Islam et Christianisme (Volney)

Non, non, ce n’est point Dieu qui a fait l’homme à son image; c’est l’homme qui a figuré Dieu sur la sienne, il lui a donné son esprit, l’a revêtu de ses penchans, lui a prêté ses jugemens… Et lorsqu’en ce mélange il s’est surpris contradictoire à ses propres principes, affectant une humilité hypocrite, il a taxé d’impuissance sa raison, et nommé mystères de Dieu les absurdités de son entendement.

Il a dit: Dieu est immuable; et il lui a adressé des vœux pour le changer. Il l’a dit incompréhensible, et il l’a sans cesse interprété.

Il s’est élevé sur la terre des imposteurs qui se sont dits confidens de Dieu, et qui, s’érigeant en docteurs des peuples, ont ouvert des voies de mensonge et d’iniquité…

(Constantin François de Chassebœuf, comte de Volney, Les Ruines ou Méditation sur les révolutions des Empires, Quatrième édition, Courgier Imprimeur-Libraire, Paris, 1808 [première édition : 1791], page 85)

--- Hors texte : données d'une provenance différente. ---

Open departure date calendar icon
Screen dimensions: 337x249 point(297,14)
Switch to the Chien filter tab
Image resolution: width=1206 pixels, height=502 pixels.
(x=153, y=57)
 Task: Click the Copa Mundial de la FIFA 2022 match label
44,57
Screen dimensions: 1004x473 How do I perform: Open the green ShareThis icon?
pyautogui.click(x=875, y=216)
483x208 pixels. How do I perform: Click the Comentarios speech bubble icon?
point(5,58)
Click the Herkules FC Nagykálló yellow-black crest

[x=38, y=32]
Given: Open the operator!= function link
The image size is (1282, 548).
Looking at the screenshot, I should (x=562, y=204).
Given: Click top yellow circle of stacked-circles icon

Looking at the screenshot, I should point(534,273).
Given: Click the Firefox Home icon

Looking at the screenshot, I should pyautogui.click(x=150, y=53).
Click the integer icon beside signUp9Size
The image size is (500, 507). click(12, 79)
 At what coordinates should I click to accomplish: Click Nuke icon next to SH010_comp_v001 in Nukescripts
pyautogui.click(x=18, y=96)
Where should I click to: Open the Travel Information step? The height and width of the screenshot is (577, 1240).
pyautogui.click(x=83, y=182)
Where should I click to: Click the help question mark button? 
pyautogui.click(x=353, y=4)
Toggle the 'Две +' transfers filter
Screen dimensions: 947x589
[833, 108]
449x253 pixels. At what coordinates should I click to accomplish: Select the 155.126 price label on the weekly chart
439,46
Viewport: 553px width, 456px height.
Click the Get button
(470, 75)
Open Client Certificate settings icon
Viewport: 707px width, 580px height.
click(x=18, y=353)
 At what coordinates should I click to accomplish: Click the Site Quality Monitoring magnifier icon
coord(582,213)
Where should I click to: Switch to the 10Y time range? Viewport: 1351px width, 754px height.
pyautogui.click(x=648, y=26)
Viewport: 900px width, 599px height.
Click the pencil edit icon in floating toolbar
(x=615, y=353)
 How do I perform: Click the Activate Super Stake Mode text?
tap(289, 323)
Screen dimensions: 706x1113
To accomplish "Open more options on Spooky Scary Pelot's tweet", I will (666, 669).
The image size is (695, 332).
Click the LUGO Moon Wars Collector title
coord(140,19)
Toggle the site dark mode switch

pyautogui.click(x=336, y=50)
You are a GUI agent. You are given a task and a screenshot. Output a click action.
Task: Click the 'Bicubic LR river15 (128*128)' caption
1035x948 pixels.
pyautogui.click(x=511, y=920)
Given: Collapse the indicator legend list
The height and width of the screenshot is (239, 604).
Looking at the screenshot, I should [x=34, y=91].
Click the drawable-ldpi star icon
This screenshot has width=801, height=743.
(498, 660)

Dans Les Ruines ou Méditation sur les révolutions des Empires (1791), le philosophe matérialiste français Constantin François de Chassebœuf, comte de Volney (1757–1820) s’imagine en législateur athée ne connaissant rien aux religions de la terre et se rendant sur un immense lieu de rencontre en plein air, pour se les faire introduire. Sur cette agora naturelle gigantesque se tient, drapeaux au vent, oriflammes, enseignes, gonfalons et symboles au clair, tous les représentants de toutes les religions de la terre. Comme le législateur envisage de leur proposer une sorte de syncrétisme laïc, un peu dans l’esprit globalisant et optimiste de la Révolution Française, il se les fait introduire par un hôte rationaliste qui, sans partager leurs croyances, connaît ces cultes. Sans lésiner sur l’expression de son agacement, qui est celui de tout incroyant spontané et lucide des temps modernes (17ième-21ième siècles), l’hôte, au cours de sa longue énumération, en vient à présenter les sectateurs de l’Islam et ceux du Christianisme.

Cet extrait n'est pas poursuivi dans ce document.